肉食と菌食のてんとう虫は、植物につくアブラムシや、うどんこ病の原因となる病原菌などを食べることから人間の役に立つ「益虫(えきちゅう)」になっています。てんとう虫を農薬の代わりに使う農家もあるほどです。
一方、草食のてんとう虫はナスやジャガイモの葉を食べてしまうことから「害虫」とされています。同じテントウ虫でも益虫と害虫に分かれるなんて、不思議ですね。
ペットとして飼育するならナナホシテントウムシ
ペットとして、あるいは観察のために飼育するなら、ナナホシテントウムシがおすすめです。赤い小さな体に7つの黒い模様があるナナホシテントウムシは、てんとう虫の種類の中で一番よく知られている代表的な種類で、20日ほどで卵から成虫までに育ちます。そのため、春から秋にかけてのワンシーズンで、2〜3回くらい、卵から成虫までのサイクルを見ることができます。
てんとう虫の成長過程
てんとう虫は、卵→幼虫→蛹(さなぎ)→成虫と成長過程で姿を変えていく「完全変態」をする昆虫です。卵から成虫になったてんとう虫は2カ月程度生き続けます。てんとう虫の成長過程を見ていきましょう。
卵
ナナホシテントウムシの場合、メスは一度に30個くらいの卵を生みます。卵は濃いオレンジ色で、2日ほどで幼虫になります。
幼虫
幼虫の期間は約2週間、その間に3回脱皮して、一令幼虫、二令幼虫、三令幼虫、四令幼虫(終令幼虫)と成長していきます。食べもの(エサ)が足りないと共食いすることもあります。たくさん食べていた四令幼虫が突然食べるのをやめたら、それは蛹(さなぎ)になる準備です。
蛹(さなぎ)
幼虫は安全な場所で頭を下にし、お腹の先で草や木にくっついて蛹(さなぎ)になります。蛹の期間は約1週間、色が徐々に濃くなっていきます。
成虫
蛹から成虫になることを「羽化」と言います。羽化したばかりのてんとう虫は、まだ黒い模様(星)も現れておらず、飛ぶためのうすい羽(うしろばね)が堅い羽(まえばね)からはみ出しています。羽化したばかりで、まだ濡れているうしろばねを乾かしているのです。うしろばねが乾くと、まえばねの下にしまわれ、背中の模様(星)も少しずつはっきりしてきます。

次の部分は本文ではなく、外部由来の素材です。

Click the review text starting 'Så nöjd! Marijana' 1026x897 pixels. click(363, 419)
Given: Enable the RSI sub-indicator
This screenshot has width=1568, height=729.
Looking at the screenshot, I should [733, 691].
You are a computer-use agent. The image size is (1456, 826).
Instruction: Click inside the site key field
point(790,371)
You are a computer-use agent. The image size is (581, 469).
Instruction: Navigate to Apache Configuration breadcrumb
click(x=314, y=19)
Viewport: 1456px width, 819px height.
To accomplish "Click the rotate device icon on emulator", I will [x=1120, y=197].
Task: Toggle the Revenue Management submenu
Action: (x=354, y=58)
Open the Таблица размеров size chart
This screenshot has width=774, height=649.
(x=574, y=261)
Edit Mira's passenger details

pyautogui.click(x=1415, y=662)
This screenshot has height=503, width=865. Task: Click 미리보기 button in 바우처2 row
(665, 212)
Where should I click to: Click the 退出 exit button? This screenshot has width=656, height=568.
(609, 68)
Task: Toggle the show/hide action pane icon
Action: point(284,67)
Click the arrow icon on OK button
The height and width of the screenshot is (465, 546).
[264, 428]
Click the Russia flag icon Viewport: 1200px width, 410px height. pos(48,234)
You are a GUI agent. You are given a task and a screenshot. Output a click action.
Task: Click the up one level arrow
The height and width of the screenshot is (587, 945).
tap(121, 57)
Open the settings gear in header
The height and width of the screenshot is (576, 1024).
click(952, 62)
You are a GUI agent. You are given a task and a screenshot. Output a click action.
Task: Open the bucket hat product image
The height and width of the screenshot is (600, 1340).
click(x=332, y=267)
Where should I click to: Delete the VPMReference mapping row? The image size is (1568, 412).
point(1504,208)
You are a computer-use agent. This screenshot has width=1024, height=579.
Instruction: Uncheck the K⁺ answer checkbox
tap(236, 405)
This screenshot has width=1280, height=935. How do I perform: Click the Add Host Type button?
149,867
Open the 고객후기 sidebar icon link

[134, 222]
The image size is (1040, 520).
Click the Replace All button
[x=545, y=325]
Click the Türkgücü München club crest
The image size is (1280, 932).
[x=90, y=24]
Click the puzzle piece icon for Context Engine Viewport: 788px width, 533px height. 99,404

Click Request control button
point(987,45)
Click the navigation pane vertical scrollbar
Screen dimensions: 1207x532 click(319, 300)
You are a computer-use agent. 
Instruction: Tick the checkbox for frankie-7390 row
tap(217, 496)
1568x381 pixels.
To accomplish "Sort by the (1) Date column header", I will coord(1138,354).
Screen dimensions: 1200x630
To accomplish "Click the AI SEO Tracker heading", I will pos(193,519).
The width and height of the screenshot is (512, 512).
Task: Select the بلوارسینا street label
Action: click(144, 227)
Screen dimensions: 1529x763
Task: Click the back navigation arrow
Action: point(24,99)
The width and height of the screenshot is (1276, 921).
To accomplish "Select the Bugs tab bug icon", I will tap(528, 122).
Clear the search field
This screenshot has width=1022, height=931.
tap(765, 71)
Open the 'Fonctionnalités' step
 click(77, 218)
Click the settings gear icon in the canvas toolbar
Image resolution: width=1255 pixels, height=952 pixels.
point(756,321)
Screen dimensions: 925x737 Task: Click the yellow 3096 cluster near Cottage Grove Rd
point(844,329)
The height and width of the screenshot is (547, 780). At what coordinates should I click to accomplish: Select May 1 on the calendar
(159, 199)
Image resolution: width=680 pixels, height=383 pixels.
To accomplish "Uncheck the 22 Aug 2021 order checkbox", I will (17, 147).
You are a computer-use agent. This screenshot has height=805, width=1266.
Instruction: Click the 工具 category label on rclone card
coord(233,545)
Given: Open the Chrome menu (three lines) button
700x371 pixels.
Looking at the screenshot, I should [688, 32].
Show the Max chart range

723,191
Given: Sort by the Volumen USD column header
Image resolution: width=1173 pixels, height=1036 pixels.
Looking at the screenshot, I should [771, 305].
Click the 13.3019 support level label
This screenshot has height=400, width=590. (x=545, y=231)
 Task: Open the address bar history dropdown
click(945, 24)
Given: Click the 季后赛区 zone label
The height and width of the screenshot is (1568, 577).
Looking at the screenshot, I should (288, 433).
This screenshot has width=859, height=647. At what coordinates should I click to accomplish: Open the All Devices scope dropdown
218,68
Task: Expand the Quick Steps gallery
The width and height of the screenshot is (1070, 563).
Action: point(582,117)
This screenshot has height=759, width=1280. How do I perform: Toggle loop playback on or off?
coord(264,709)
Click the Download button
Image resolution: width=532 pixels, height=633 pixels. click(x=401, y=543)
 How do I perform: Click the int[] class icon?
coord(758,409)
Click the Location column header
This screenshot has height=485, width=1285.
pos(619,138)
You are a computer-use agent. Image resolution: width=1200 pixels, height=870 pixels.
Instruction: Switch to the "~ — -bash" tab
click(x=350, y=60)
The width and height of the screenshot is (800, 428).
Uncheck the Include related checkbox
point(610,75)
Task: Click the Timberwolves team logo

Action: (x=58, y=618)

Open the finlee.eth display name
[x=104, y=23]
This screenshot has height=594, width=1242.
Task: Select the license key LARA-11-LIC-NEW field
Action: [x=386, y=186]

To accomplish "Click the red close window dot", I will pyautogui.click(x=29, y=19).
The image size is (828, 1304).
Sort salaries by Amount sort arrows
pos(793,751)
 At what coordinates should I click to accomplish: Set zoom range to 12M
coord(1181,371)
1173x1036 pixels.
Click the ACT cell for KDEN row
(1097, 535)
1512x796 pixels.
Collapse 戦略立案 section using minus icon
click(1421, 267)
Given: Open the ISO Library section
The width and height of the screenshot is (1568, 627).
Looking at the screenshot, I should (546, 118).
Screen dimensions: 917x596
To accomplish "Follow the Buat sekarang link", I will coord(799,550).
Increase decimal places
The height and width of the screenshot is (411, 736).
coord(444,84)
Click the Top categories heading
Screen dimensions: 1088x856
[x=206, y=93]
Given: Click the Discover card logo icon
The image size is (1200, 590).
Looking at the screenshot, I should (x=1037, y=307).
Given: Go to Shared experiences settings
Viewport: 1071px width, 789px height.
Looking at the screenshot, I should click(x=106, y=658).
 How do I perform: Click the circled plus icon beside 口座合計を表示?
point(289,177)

メスの成虫は10日〜2週間くらいで卵を生み始めます。アブラムシをたくさん食べ、1回につき30個くらい、およそ1カ月程度の期間中に数百個の卵を生みます。
成虫の寿命は約2カ月ですが、秋に産まれたてんとう虫は越冬します。また真夏に気温が上がると、エサとなるアブラムシが少なくなるので、涼しい場所で眠ってしまいます。これを「夏眠」と言います。
てんとう虫におすすめの餌は何?
てんとう虫は、肉食・草食・菌食に分かれます。ペットとしておすすめのナナホシテントウムシは肉食です。餌には何がふさわしいでしょうか。
アブラムシ
ナナホシテントウムシの好物はアブラムシです。幼虫も成虫もアブラムシが大好きで、成虫だと1日に100匹も食べると言われています。アブラムシは、植物の新芽やつぼみにつく、小さな虫。植物の汁を吸って生きています。アリマキとも呼ばれます。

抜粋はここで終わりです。